The good news with my Airtel line is that I get to call 2 special numbers for 2k/s. Also with my Glo line I can call 5 special numbers for 5k/s.
The bad news is the two kobo service I'm getting. Why? Anytime me and my babyboo start to say something important, the call is dropped. Every two to five minutes, a dropped call.
But texts are worse. In the past few days, I've recorded only about one in every four text messages delivered. You can imagine the madness, when people exchange text messages and the sender gets billed (and gets a delivery confirmation) and the receiver gets nada, nothing to hint that a message was ever sent.

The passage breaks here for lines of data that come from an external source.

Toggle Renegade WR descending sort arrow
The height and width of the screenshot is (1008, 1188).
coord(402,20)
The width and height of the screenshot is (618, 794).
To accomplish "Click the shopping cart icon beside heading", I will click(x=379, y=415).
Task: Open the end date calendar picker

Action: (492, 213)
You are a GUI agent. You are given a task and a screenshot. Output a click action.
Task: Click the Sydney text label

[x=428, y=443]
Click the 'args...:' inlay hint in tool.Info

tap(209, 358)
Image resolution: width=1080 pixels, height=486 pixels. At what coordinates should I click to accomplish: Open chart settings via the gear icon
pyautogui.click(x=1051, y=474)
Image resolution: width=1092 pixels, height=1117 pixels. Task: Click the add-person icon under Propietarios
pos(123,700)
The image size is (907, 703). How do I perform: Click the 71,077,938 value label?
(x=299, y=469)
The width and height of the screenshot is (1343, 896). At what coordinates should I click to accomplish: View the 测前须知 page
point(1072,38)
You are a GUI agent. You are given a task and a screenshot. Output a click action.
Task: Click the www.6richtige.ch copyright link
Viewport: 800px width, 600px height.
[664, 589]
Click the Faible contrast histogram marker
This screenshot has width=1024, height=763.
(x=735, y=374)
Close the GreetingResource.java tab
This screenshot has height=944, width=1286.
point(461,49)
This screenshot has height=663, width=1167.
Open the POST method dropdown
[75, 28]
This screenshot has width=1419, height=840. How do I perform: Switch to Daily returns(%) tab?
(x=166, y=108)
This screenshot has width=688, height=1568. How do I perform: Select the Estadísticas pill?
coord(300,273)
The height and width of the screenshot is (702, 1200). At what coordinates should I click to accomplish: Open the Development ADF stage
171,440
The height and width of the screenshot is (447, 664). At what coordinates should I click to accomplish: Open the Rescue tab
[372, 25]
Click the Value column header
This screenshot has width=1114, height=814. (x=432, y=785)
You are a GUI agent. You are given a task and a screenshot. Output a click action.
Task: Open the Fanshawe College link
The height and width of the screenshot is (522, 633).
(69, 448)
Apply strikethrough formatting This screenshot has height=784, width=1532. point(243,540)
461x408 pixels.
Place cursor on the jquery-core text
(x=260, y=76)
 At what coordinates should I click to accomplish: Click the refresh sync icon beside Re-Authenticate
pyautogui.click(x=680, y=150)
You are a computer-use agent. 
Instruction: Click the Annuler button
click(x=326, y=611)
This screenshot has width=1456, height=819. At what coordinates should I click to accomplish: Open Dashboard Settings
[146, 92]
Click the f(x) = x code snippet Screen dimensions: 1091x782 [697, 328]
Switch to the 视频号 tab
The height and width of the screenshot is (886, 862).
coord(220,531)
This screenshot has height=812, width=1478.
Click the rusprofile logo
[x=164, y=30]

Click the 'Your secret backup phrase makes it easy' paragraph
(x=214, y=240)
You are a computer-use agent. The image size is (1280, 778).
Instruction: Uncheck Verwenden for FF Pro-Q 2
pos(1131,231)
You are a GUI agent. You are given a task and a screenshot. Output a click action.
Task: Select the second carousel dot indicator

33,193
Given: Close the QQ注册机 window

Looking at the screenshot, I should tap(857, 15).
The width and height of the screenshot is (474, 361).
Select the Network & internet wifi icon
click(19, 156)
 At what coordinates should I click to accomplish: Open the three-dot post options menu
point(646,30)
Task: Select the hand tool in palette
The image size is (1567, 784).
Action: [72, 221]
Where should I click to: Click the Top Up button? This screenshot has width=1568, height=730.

Things were better when text messages at least bounced with a "message undelivered" report, so you could retry or at least be aware that the message failed.
Nowadays I just call rather than text if I want a little more reliability, before they spoil my market for me. From the phone company's standpoint, that may be more revenue, but isn't it more channel-intensive to phone, and aren't the phone networks already congested, so shouldn't they encourage people to rather text than call, rather BBM than browse, until they can beef up their facilities?
Last week I sent a text to my friend who was sitting next to me in the car. It arrived several minutes later. :)
It's been a terrible summer for Nigerian phone users. I know we've said that before, but really things got better then got a lot worse this summer.
As for internet, well...
The internet modem speeds have
gone up on average. Up-time too. (I use Visafone.)
That's the good news.
See a
brief history of my internet service (disservice).
The
blackberry plan by Airtel is currently quite rubbish (I'm mostly on Lagos Mainland, it might be much better on the Island or other states.) I want a refund, seriously, the thing is down more than it's up. And when it's up, it's most useful for sending quick emails. It's also reasonably useful for BB chats, which I don't use. But when I tried, chat messages took several minutes to zoom across the Atlantic.
Using their so-called Complete Blackberry plan with a browser, e.g. searching for a word online in google takes real patience...enter the search item, count to 100 in Chinese, then MAYBE it will return a results page, or maybe you will have to retry/cancel your effort, or maybe you'll fall asleep waiting.
The
blackberry plan by Glo was better, but then I switched my Glo phone to a non-BB to take advantage of their G-BAM with very basic internet for N5 per day. I noticed Glo stopped deducting my daily five naira, which makes sense because the service provision was down to just about zero and I was starting to wonder if my N150 a month wouldn't be better spent eating cassava bread or something. The great thing about Glo is that when they screw up, they fix it before people get too angry. Unlike
MTN which I wouldn't touch with a long bamboo stick. Really.
MTN IS REALLY REALLY BAD.
There has to be a solution.
Regulatory:
I thought government said no more promos, but see the proliferation of promos and the death spiral of quality. Can we really afford to have undelivered text messages (billed and masked as delivered?) What if somebody dies? What if somebody loses business? What if me and babyboo break up because of this stupid service lol.
Technical:
Naija! Naija! Naija! How many times did I call you? Are you the first ones to use mobile telephony? Or to use electric power? How come what works in other developed and developing countries would come here and suddenly be a source of drama? Mobile phones and internet browsing are becoming more popular, does that not mean the phone companies need to increase or rationalize their resources?
First, let me ask:
Have the network engineers, telecom managers, been given any mandates to ease congestion?
If so, aren't there methods out there to simply copy? Google "Network Congestion Technical" or something.
If not, (more likely to be the case since there seems to be no penalty for bad service), then back to the regulation question. Let me be paid (a refund plus 100%) for every bounced message. Let me be paid a small apology fee for every dropped call. Give me back my 400 naira plus an apology for the poor 'complete blackberry' service. See how the quality of service can improve once it starts costing something to give poor service.
Another way to 'make it cost something' is to
publish comparative data on the available services. A weekly report, for example, showing for each service provider:
- Up-time/Down-time? (For phone, for internet, with reasonable thresholds/cut-offs, e.g. 5kb/s internet is off/down let's be real. Phone access switching between 0 and 1 bar is no access )
- How many bars?
- Call drop behaviour?
- Failed texts? (Failed texts should NEVER happen, it's just wrong and dangerous)
- Delayed texts? (Texts delayed under 2 mins and texts delayed over 2 mins might be counted separately)
This might let everybody take advantage of the
number-portablility to dump the worst service-providers.